On monogamy: “It’s an unusual model. It’s also a very, very successful one in the sense that cultures that have adopted it have come to dominate the world, which is the answer to what anthropologists have called the puzzle of monogamous marriage.”
On Tinder: “My argument is that the only people [on Tinder] who are really benefiting are the really high-status men, at least the ones who want to take advantage of all the pleasures offered by sexual liberation.”
On the biggest losers: “Is it men? Is it women? It’s actually children who are the main losers from the sexual revolution and the destruction of the institution of marriage.”
On BDSM: “I do wonder if part of the reason that BDSM has become common among straight people is because we live such gender neutral lives … It is interesting to me that what BDSM is most of the time is an exaggeration of masculinity and femininity.”
Andrew: Hey there. Yes, the voice is still not quite back. My lungs are doing their damnedest to keep me silent. Wisely, probably, but here I am managing to do another podcast this week, which I really wanted to do. Thanks for all the feedback about last week's discussion of what's going on on the far right. And what the thought is behind it.
This week, we’re also going to have a critique of liberal modernity in a different way. Louise Perry is a writer and longtime campaigner against sexual violence. This year she co-founded a nonpartisan feminist think tank called The Other Half, where she serves as research director. Her first book, just out, is called The Case Against the Sexual Revolution: A New Guide to Sex in the 21st Century. Louise, thank you so much for coming on the Dishcast.
Louise: Thank you. It's lovely to be here.
Andrew: And you're English, right? Obviously.
Louise: I'm English.
Andrew: Although the book is out here just as prominently as in the UK. Tell me, where did you grow up in England and what was your background like?
Louise: My parents were Australian, actually, so I'm sometimes told I have a very slight Australian accent. Though that's a controversial point among Australian relatives. But I was born here in London and have lived in London pretty much my whole life. I think of my background as being very boring, but I suppose everyone thinks that because it's normalized to them.
I come from a happy stable middle-class upbringing — my father's a lawyer, my mother's an academic. So the point of my biography that is probably most pertinent to the book is I did anthropology and women's studies at university. And then after I left, I worked at a rape crisis center as a support worker for teenage girls.
Andrew: Tell me, when you studied women's studies, what were you taught?
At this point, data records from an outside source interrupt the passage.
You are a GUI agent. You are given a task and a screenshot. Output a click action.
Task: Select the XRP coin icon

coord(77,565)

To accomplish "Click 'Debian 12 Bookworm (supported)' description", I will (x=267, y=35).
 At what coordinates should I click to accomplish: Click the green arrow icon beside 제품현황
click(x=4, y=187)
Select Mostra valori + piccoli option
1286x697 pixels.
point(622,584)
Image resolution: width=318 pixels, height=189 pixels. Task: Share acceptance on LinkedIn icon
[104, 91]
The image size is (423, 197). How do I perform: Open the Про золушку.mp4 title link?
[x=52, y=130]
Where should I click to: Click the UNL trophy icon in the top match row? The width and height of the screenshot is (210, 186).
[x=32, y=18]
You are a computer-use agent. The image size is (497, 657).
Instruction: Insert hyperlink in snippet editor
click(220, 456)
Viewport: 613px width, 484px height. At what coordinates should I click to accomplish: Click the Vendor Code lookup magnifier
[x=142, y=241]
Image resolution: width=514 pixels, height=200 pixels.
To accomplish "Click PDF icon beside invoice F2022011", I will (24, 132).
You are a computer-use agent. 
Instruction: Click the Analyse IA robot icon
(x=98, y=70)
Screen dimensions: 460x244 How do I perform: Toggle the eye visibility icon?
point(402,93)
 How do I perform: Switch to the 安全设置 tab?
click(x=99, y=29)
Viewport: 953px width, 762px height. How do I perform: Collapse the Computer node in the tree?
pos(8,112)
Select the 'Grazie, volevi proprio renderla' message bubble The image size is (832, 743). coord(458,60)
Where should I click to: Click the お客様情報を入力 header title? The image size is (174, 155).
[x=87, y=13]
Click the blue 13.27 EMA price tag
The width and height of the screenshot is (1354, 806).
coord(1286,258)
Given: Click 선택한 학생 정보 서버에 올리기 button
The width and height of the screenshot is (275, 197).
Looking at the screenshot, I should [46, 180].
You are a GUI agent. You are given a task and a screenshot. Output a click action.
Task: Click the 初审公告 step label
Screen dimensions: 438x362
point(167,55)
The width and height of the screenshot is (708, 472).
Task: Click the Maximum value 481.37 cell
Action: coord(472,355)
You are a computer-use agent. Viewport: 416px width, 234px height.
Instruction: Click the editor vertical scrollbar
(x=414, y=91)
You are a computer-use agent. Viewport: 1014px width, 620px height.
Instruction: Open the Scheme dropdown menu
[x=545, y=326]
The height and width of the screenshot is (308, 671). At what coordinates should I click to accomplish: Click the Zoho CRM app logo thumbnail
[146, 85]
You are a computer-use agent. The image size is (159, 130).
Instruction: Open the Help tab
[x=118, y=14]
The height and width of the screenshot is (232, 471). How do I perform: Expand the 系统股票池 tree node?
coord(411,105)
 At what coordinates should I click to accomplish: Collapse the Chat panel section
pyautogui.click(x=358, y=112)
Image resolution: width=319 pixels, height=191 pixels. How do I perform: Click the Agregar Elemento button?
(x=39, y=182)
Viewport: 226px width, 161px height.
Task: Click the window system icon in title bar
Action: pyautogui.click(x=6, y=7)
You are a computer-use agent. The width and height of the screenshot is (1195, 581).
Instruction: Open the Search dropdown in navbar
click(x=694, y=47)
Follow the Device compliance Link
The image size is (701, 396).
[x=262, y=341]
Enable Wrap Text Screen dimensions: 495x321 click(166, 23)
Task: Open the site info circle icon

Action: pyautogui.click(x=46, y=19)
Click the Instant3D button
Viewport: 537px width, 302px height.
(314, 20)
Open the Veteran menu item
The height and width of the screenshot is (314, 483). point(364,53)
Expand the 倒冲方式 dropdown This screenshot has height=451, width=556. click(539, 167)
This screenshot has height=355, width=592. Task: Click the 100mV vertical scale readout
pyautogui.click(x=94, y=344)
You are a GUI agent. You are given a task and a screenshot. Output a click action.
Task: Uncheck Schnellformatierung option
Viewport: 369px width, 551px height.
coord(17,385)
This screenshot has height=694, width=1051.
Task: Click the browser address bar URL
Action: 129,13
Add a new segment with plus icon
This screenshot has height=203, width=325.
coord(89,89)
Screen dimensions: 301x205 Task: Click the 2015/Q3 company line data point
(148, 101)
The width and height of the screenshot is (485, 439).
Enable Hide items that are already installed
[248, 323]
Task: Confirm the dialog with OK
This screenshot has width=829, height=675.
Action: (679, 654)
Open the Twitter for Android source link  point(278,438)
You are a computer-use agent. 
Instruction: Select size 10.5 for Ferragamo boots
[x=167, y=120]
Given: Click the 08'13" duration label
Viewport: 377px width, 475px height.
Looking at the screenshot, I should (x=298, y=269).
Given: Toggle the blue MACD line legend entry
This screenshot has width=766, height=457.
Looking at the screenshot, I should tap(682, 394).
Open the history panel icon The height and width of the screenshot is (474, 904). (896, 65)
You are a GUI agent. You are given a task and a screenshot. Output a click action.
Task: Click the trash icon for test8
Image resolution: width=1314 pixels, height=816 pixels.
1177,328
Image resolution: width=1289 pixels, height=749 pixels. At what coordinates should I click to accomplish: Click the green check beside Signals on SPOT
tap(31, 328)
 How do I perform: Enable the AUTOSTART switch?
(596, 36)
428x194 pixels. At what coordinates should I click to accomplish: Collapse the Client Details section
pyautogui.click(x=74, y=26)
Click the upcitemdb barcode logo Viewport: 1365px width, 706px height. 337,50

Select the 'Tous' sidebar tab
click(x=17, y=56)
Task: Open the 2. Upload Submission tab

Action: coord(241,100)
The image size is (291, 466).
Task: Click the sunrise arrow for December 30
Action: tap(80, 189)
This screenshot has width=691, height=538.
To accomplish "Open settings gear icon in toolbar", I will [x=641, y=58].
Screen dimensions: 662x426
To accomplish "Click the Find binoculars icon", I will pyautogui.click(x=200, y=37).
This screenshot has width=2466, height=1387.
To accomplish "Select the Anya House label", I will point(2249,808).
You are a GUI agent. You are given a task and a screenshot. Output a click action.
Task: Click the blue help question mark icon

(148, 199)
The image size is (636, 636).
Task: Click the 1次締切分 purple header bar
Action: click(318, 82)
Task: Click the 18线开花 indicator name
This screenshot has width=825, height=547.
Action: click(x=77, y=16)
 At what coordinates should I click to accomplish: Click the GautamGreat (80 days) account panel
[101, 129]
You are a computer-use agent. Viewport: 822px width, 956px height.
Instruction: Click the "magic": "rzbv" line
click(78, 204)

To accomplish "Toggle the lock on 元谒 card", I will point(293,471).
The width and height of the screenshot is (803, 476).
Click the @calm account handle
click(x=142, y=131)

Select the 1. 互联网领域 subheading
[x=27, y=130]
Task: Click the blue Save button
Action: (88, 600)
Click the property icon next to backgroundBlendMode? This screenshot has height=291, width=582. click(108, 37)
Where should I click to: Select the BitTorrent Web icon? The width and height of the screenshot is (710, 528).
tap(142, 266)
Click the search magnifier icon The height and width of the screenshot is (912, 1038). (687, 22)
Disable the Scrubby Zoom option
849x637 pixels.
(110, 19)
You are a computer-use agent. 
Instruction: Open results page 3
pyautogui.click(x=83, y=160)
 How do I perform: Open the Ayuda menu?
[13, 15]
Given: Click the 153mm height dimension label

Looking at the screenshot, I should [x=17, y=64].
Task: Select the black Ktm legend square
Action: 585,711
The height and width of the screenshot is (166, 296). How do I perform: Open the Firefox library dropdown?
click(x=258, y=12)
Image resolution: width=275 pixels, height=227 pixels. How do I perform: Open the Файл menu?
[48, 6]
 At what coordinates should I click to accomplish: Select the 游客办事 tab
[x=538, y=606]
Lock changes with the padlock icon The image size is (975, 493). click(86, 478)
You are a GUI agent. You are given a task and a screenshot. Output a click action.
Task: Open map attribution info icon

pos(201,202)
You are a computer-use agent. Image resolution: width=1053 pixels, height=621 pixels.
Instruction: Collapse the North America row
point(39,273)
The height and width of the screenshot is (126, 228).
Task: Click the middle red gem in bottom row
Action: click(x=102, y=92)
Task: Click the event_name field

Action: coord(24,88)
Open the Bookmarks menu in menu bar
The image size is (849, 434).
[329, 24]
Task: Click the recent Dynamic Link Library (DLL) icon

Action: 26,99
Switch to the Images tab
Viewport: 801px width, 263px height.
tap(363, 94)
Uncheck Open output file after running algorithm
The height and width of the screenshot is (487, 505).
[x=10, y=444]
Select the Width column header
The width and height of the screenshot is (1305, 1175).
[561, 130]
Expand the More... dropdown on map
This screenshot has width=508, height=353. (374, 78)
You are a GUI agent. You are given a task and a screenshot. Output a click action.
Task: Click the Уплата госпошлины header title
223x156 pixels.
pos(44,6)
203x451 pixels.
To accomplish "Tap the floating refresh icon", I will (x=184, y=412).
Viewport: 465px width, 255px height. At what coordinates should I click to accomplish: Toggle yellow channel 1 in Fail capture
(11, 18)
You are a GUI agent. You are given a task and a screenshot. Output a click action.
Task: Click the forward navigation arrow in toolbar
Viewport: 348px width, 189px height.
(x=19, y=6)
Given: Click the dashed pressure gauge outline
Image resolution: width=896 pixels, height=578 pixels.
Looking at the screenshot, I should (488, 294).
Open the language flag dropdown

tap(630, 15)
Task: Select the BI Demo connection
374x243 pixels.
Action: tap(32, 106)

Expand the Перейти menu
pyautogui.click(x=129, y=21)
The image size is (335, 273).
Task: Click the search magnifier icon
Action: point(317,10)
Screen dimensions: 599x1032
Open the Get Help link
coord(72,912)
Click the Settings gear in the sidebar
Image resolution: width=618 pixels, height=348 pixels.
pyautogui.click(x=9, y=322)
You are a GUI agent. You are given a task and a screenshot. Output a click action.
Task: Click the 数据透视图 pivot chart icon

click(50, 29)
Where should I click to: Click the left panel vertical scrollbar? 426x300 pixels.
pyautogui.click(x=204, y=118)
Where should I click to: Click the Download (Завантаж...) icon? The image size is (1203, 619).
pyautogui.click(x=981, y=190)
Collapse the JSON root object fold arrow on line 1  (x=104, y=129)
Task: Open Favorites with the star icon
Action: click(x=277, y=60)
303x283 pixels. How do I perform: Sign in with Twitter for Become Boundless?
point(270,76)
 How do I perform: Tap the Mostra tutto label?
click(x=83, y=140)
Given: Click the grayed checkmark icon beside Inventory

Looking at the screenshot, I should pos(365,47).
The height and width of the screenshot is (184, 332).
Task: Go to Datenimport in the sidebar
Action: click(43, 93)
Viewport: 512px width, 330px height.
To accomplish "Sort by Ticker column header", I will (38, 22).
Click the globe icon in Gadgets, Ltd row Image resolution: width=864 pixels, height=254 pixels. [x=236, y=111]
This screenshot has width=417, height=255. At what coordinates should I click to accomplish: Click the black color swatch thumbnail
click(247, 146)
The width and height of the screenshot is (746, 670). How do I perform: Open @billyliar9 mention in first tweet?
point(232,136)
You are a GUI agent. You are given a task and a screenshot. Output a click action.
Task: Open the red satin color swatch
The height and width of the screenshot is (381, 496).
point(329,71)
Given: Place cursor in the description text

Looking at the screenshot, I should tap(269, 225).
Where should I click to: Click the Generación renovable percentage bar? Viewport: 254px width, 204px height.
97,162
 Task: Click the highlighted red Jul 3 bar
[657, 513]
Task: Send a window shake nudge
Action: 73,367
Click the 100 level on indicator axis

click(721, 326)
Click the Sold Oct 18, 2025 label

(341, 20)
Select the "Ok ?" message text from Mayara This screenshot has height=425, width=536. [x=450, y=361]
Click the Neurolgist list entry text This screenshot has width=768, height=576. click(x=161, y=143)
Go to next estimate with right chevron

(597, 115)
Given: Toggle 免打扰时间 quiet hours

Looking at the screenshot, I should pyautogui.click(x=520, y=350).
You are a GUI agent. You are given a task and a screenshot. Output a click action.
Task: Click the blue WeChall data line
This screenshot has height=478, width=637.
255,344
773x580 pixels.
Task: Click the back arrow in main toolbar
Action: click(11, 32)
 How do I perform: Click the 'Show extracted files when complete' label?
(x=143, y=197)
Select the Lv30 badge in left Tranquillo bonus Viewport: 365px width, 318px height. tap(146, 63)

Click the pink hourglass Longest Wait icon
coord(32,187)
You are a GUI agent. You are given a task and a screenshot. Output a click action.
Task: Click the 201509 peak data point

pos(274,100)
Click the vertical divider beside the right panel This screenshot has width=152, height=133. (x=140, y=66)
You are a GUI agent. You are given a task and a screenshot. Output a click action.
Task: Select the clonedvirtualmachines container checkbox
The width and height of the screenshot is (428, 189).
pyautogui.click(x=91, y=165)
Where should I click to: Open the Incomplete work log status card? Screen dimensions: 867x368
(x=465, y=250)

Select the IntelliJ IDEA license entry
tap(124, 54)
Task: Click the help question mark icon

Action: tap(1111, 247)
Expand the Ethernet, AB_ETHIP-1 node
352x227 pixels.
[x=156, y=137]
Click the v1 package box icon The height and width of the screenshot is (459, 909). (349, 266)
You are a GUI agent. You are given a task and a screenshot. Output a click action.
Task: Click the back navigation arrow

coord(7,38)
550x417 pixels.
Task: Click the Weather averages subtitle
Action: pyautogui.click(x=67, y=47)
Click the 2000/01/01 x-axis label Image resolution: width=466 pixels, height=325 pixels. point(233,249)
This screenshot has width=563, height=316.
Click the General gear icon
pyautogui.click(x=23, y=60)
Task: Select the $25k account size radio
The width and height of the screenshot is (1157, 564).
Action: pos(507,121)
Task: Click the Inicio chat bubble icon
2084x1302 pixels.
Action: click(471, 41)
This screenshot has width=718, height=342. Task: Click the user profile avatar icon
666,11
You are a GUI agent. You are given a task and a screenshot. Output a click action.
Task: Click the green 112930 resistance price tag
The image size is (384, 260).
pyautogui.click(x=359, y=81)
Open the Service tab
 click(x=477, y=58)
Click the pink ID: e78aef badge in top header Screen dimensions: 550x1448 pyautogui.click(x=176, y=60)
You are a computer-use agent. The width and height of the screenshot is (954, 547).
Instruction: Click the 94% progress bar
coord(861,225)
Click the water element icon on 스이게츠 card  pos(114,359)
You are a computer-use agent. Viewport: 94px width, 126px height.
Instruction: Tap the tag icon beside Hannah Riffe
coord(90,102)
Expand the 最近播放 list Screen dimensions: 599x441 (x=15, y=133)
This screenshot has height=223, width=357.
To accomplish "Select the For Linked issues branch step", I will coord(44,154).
Presumably this was the Bible that you were taught. I've never took women's studies. Tell me what, basically, is the gist of that curriculum?
Louise: Well, it does vary between universities. I did it at Oxford, which at the time was one of the few departments still calling itself a women's studies department. Basically all of them have transitioned to be gender studies or gender and sexuality studies. I think Oxford has since changed its name, which is sad. It was kind of evident in the core curriculum though, in that there was really surprising little second wave [feminism]. We sort of skipped from Simone de Beauvoir to Judith Butler and then more Judith Butler and then more Judith Butler.
Andrew: Judith Butler, an extraordinarily influential person.
Andrew: Whom I have diligently attempted to read and understand on many different occasions.
Louise: Haven't we all. [Laughs]
Andrew: What is it about the work of Judith Butler? What do you think is its most potent appeal?